As she reads, Lott’s natural cadence emerges. She reads less precisely than her written words stacked ever so neatly into pulsing beats. The narrative voice on the paper carries with it a refined, measured rhythm. For instance, that beat emerges, like this example: “I wanted to point out that statistically, in New York, I was likely in the majority.” But in her reading, Lott draws out the more whimsical moments, like the discovery that Rhinehart lives: “He was alive! We’d seen each other again after all!” It is a reminder that the narrator is having fun with the story as much as anything.
In these moments, the narrative voice often masks prose’s intent as to whether the text is actually overly concerned with itself or whether it is self aware and sarcastic. Lott treads a fine line between cliche and satire, and within that space generates back of the brain laughter. That ambiguity generates her quiet sense of humor woven throughout but never interrupting the text.
When Lott finishes, she takes questions from the audience.
Perhaps unsurprisingly, the first question concerns the autobiographical nature of the story. The novel follows the story of woman roughly Lott’s age and a love affair with a much older professor, so the possibility exists, but Lott assures everyone its a work of fiction. If anything, Lott says she relates better to Rhinehart, the old man, rather than her narrator.
She conceived of the novel in the back of her parents’ car on her thirtieth birthday while she was “mourning my 20’s.” Between moments of distress, she imagined some of the conversations between characters. “It always starts for me with dialogue,” she says.

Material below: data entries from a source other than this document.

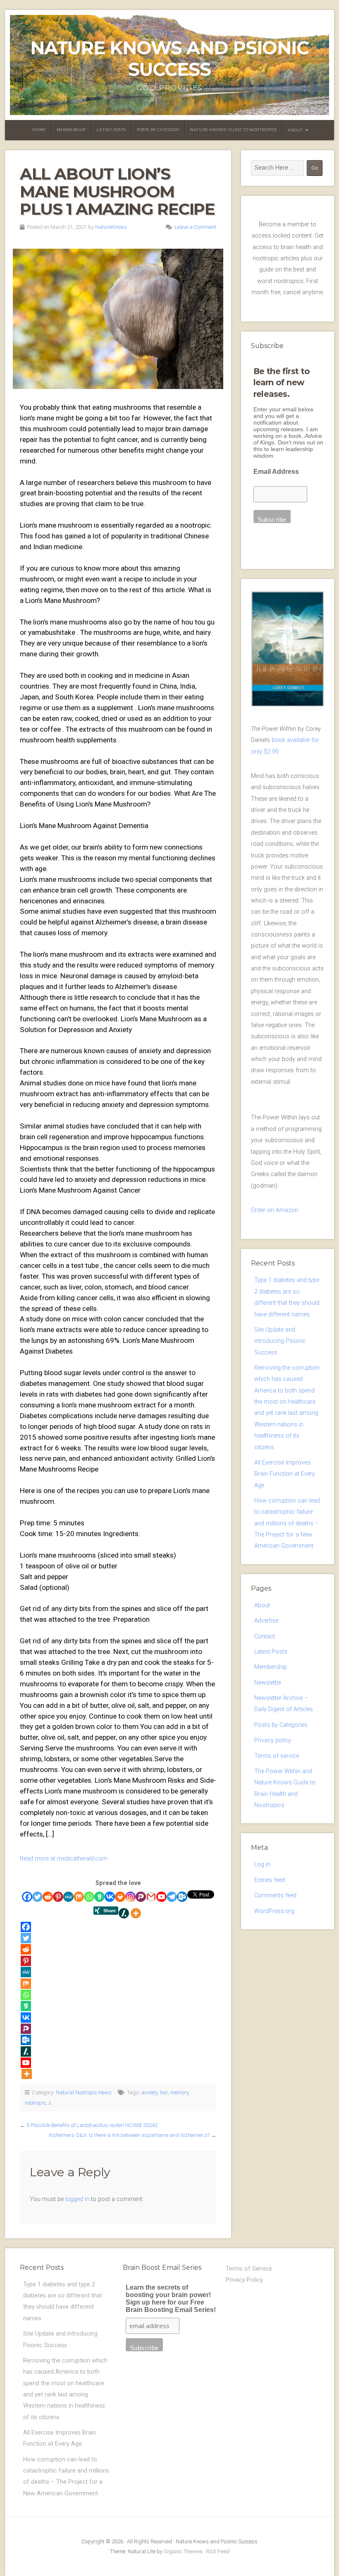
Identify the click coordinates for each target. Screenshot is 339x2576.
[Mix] (79, 1897)
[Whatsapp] (89, 1897)
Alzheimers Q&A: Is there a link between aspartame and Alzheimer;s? (129, 2135)
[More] (136, 1913)
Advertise (266, 1620)
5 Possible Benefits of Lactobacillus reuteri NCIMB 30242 (92, 2125)
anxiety (149, 2092)
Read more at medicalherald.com (63, 1858)
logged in (77, 2199)
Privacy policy (272, 1740)
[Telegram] (172, 1897)
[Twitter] (37, 1897)
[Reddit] (48, 1897)
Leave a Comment (195, 227)
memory (179, 2092)
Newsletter (268, 1682)
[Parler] (141, 1897)
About (295, 130)
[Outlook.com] (182, 1897)
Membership (71, 129)
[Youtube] (161, 1897)
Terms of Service (249, 2268)
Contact (264, 1636)
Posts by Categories (281, 1725)
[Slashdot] (124, 1913)
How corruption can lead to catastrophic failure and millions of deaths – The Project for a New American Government (287, 1523)
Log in (262, 1864)
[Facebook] (27, 1897)
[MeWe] (68, 1897)
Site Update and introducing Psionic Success (280, 1341)
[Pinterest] (58, 1897)
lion (164, 2092)
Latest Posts (111, 129)
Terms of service (276, 1756)
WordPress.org (274, 1911)
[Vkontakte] (110, 1897)
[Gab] (99, 1897)
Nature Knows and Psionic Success (169, 58)
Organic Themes (183, 2551)
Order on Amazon (274, 1210)
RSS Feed (217, 2551)
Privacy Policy (244, 2279)
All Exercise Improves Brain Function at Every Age (284, 1474)
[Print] (120, 1897)
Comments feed (275, 1895)
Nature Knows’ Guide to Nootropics (233, 129)
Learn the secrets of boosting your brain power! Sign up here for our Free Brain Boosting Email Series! (171, 2298)
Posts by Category (158, 129)
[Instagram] (130, 1897)
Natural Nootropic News (84, 2092)
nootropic (35, 2103)
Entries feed (269, 1880)
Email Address (276, 471)
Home (38, 129)
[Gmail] (151, 1897)
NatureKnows (111, 227)
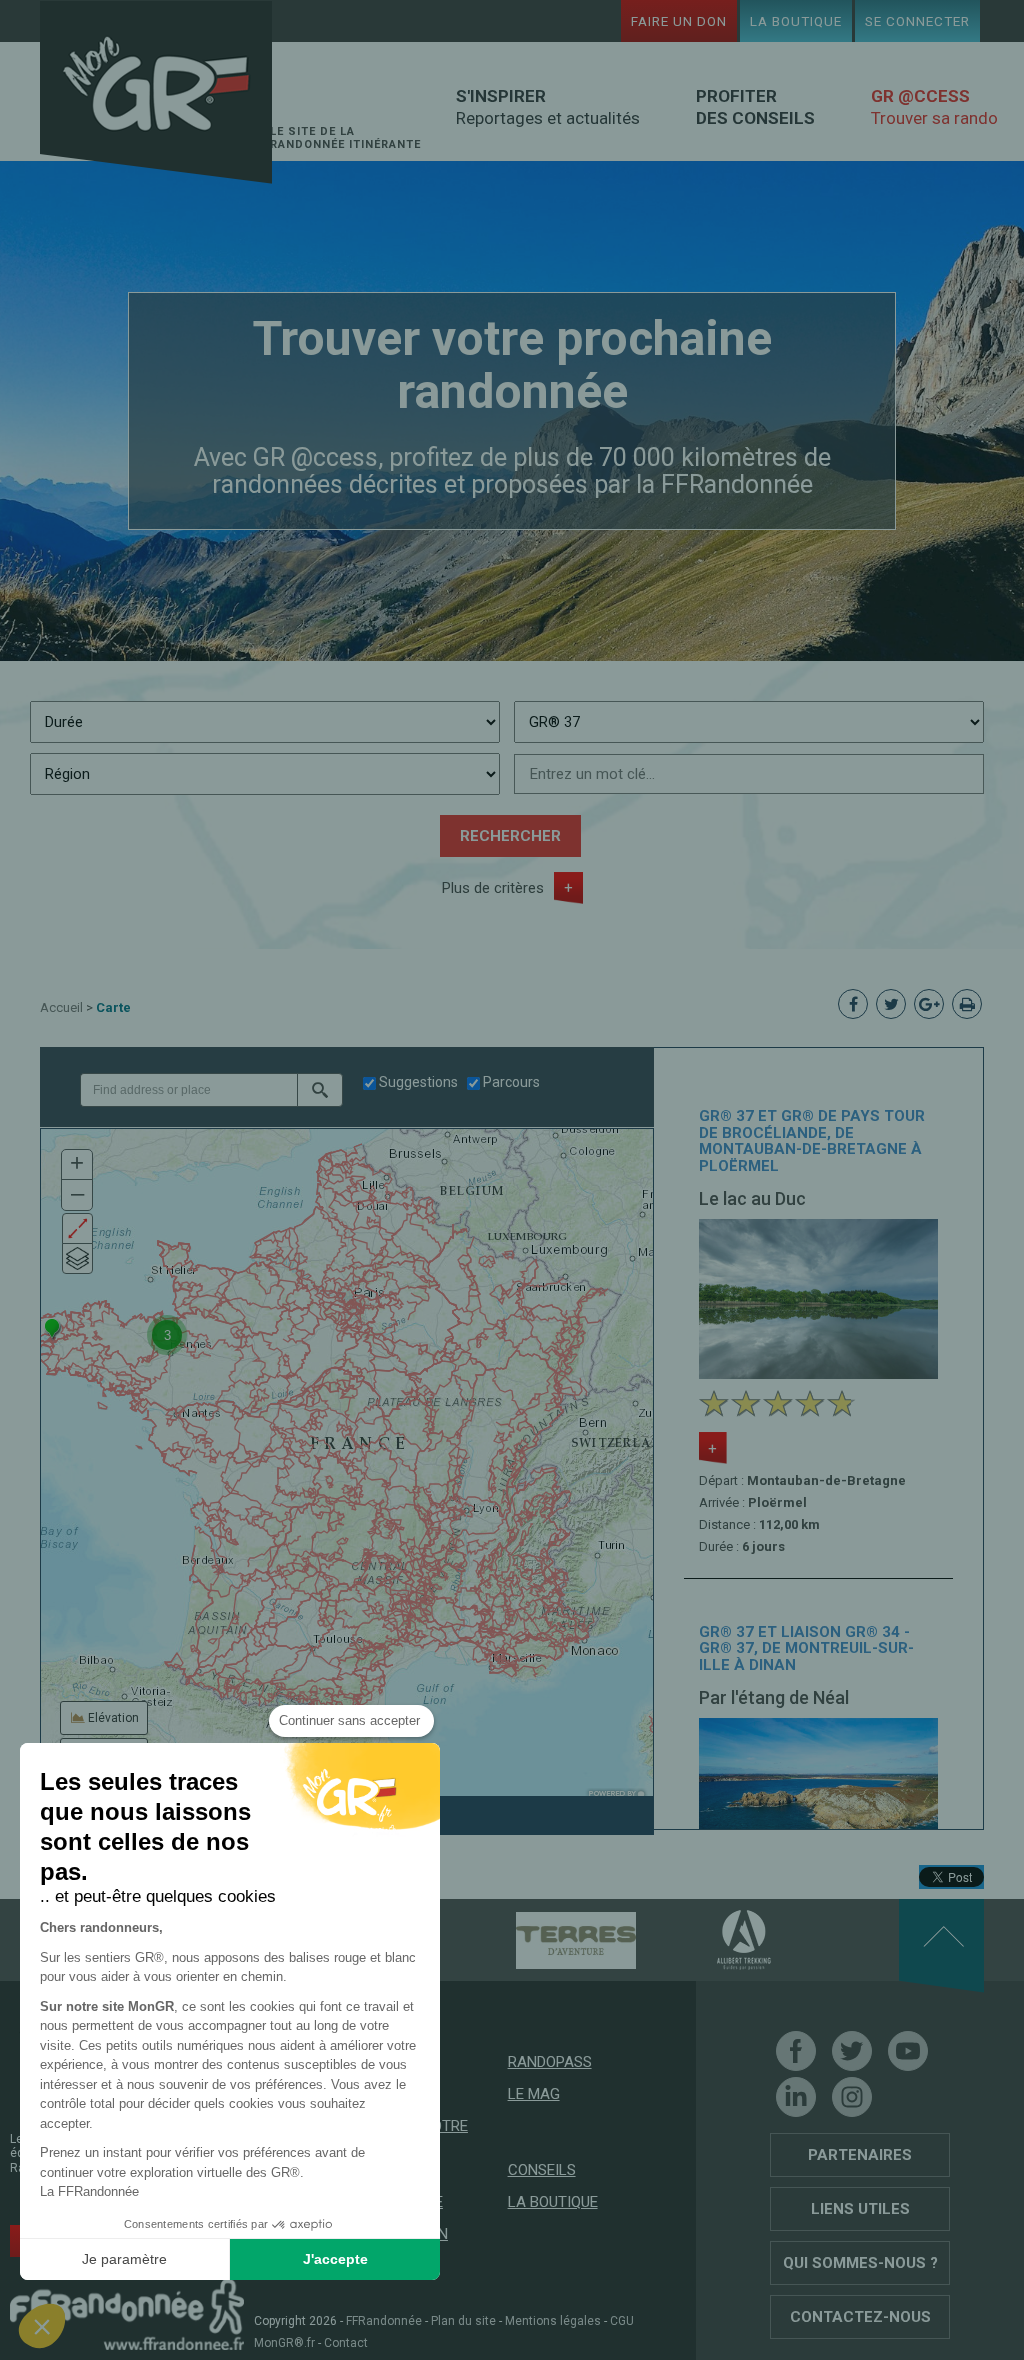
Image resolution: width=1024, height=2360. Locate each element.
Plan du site (463, 2321)
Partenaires (860, 2155)
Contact (346, 2343)
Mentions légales (553, 2321)
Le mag (534, 2094)
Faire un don (679, 21)
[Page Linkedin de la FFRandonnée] (796, 2097)
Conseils (542, 2170)
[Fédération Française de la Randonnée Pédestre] (127, 2313)
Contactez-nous (860, 2317)
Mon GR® (156, 92)
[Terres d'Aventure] (541, 1939)
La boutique (796, 21)
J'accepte (335, 2259)
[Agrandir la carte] (77, 1228)
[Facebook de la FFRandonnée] (796, 2051)
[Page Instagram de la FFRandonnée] (852, 2097)
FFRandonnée (384, 2321)
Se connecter (917, 21)
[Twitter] (852, 2051)
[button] (320, 1090)
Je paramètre (124, 2259)
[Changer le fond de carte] (77, 1258)
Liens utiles (860, 2209)
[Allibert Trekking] (709, 1939)
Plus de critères (493, 888)
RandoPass (550, 2062)
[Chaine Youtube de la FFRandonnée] (908, 2051)
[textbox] (188, 1090)
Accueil (61, 1007)
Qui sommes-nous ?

From there she went on to write four hundred pages. Her method is to begin with the different scenes and then tie them together later. For much of the eight years writing the novel, she struggled to bring the scenes together in a coherent way.
She also spent much of the time working at the Brooklyn Museum “absorbing” art and other information. Finally, she quit everything and fled to Spain for three months to work on the novel. In her final weeks abroad, she spent ten hour days writing hoping to have something to show when she returned to New York.
Lott resisted writing in the first person. She felt concerned about losing the weight of literature and derailing herself with a female narrator. She considered at the beginning approaching the text from a close, third person male narrator, her preference at the time. She explained that most of her writing in college relied on that form.
Partly the interest in the male narrator stemmed from her literary education reading white, male authors and the mistaken belief that she needed a male voice to carry gravitas in literature. She saw a conflict between the producing literature and achieving that same goal with a female narrative voice. “I had a real problem if those things are incompatible,” she explained, so she forced herself to commit to the female first person. After eight years, she now finds it a natural fit.
At last she confesses she is currently working on a new novel. She has been writing it for the last four years, or about halfway.